## [QUESTIONS TO ANSWER]
**a.** Answer these questions from the passage on ghosting.
(i) What does the passage name as the genesis of the new social fad?
(ii) For whom does the passage say this behavior is "Not cool"?
(iii) Which two kinds of security does the passage describe as decreasing?
**b.** Decide whether each statement agrees with the passage on ghosting. Answer yes or no, and quote the words from the passage that settle it.
(i) People who switch their relationships off give no explanation.
(ii) The passage describes inflation as decreasing.
(iii) Online dating and hook-up apps let people end relationships with little shame or guilt.

## [SOURCE PASSAGE]
****

With the recent dawning of the pervasive new cultural ethos of lawlessness – coupled with a terrorizing, daily narrative making everyone anxious and fearful about the future, not to mention increasing inflation and decreasing financial and food security for so many – it’s not surprising so many people have now resorted to simply switching their relationships “on and off,” without notice, with personal and private decisions: no explanation or justification necessary: you’ve been ghosted!
Not cool for Christians. Not cool at all!
The genesis of this prevalent new social fad was online dating and hook-up apps on the internet. They created an “ease” and convenience with both starting and ending romantic and sexual relationships, with little shame or guilt, because both parties getting into those kinds of relationships were usually aware of what to expect, and that they were doing it for mostly selfish reasons anyhow.

****

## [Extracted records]
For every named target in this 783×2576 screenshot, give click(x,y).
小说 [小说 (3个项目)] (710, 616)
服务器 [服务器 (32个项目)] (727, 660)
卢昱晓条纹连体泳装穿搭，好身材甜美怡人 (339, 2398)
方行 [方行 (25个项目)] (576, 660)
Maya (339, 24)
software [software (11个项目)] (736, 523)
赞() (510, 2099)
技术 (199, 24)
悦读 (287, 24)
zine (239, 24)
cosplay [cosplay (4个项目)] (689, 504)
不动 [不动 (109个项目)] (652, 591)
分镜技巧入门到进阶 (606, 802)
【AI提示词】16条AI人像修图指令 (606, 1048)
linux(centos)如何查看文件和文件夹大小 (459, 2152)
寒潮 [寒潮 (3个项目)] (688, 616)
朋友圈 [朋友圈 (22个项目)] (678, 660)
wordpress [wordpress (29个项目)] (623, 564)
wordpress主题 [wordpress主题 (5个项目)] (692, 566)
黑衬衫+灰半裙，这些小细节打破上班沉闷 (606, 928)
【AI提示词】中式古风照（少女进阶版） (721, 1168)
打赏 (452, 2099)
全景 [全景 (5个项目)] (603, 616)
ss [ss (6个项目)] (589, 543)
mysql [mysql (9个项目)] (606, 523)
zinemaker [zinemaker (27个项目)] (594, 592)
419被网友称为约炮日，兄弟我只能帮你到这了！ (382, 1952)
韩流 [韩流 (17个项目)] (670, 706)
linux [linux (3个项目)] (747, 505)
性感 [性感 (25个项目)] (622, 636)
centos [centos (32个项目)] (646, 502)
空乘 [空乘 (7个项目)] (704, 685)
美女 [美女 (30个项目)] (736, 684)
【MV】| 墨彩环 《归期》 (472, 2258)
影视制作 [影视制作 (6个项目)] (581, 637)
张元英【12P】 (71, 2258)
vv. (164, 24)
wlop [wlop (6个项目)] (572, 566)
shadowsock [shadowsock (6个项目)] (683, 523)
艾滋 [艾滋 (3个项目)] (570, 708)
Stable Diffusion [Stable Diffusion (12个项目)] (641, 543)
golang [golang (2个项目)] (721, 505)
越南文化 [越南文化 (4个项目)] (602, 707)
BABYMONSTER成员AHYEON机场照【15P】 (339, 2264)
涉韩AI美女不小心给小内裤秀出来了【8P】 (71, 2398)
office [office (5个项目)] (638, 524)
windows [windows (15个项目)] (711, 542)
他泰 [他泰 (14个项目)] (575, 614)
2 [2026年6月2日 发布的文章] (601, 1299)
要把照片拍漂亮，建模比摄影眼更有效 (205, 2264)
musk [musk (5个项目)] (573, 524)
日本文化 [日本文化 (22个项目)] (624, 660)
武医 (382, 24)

****

## [SOLUTIONS TO THE EXERCISE]
**a.**
(i) Online dating and hook-up apps on the internet
(ii) Christians
(iii) Financial and food security

**b.**
(i) Yes: "no explanation or justification necessary"
(ii) No: "increasing inflation"
(iii) Yes: "both starting and ending romantic and sexual relationships, with little shame or guilt"